The evidence adduced by plaintiffs makes out a clear case of negligence against William Roop. It was shown that he had been driving the Oldsmobile car toward the lake on Esplanade Avenue, and that upon reaching Decatur Street he executed a left turn while traveling at 40 miles per hour and continued on across the neutral ground and then without stopping entered the lane in which Tyrell’s car was traveling with the result that the Tyrell car, which was in close proximity of Decatur Street, crashed into the Roop car. Curry had been driving at a normal rate of speed and in a careful manner and he could have done absolutely nothing to avoid running into the Roop car. He applied his brakes in the emergency but was unable to stop in time to avert the accident. We find no negligence on Curry’s part which could possibly have contributed to the accident.
Counsel for the defendant take exception both to the form of the subrogation upon which Emmco Insurance Company bases its claim and the time at which it was given. We are not in the least concerned with the contentions made by defendant with reference to the subrogation. It was not necessary for the plaintiffs to show what were the Emmco Insurance Company’s dealings with Tyrell. The petition alleges that said insurance company is Tyrell’s subrogee for part of the claim and both appear as plaintiffs, so there is no danger whatever that Aetna Casualty & Surety Company will be called upon to pay the claim twice and thus said defendant cannot be heard to complain.

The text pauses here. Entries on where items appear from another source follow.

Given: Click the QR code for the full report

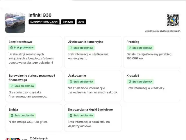Looking at the screenshot, I should click(x=173, y=20).
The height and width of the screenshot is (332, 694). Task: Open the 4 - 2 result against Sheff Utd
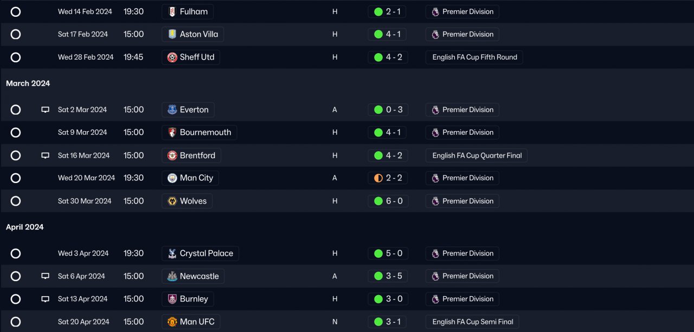pyautogui.click(x=387, y=57)
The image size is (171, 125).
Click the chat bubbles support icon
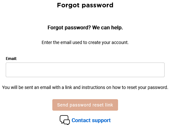pos(65,120)
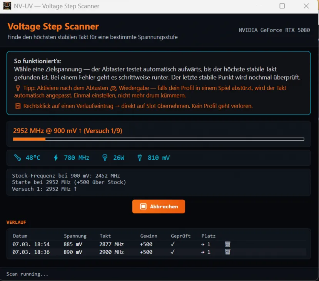Viewport: 319px width, 281px height.
Task: Delete the 890 mV history entry via trash icon
Action: click(227, 252)
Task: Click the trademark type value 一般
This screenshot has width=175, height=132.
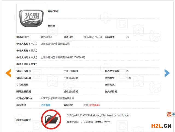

Defendant is not privileged to inquire into the business transactions of the plaintiffs inter se, or whether the subrogation is valid. See Hardware Mutuals Casualty Company v. Schreiner, La.App., 82 So.2d 861; Motors Ins. Corp. v. Peirce, La.App., 70 So.2d 217; Emmco Ins. Co. v. Erickson, La.App., 63 So.2d 747. See also John M. Walton, Inc., v. McManus, La.App., 67 So.2d 130; Hansen v. Hickenbotham, La.App., 61 So.2d 620.

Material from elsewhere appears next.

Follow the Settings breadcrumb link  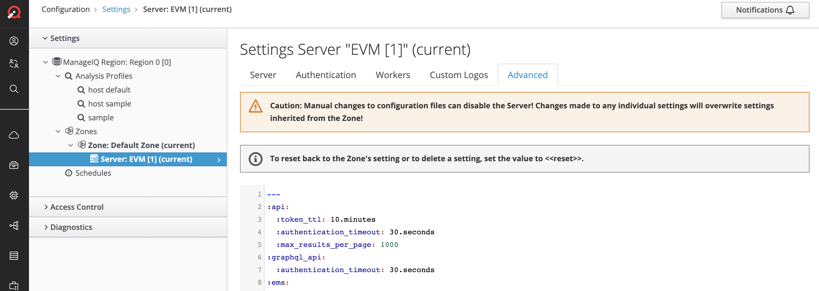pos(116,10)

With reference to the amount of the damage sustained by Tyrell’s' car, we find that there is a stipulation in the record to the effect that counsel agreed that the sum of $219.27, as per an estimate of the damages made by Ferrand & Danigole, be the “measure” ,o.f the judgment “in the event of liability.” This could only mean one thing and that is that counsel agreed if the defendant insurer is held to be liable for'Tyrell’s damage, then there should be a judgment in plaintiffs’ favor for $219.27.
The trial judge erred in not rendering judgment in favor of the plaintiffs jointly for the amount of the damage as prayed for in their petition. However, as the judgment insofar as it runs in favor of Patrick J. Tyrell is final and executory, we can make no decree which could in any wise or to any extent affect that judgment, so the result in the case must be that the appellant have judgment for the remainder of the $219.27 or for $144.27.

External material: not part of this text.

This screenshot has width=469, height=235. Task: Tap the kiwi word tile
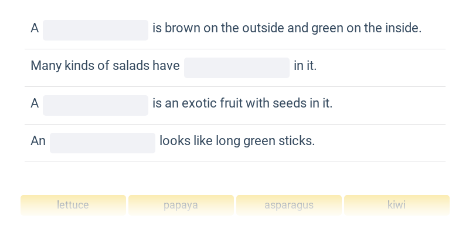coord(397,205)
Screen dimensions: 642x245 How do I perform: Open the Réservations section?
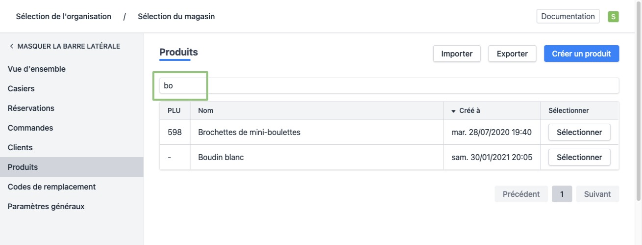coord(31,109)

For the reasons assigned, that portion of the judgment which dismisses the suit of Emmco Insurance Company be annulled and reversed, and it is now ordered that the judgment be amended so as to provide that said appellant have judgment against defendant for the sum of $144.27, with legal interest from judicial demand until paid,
Reversed in part; amended and affirmed in part.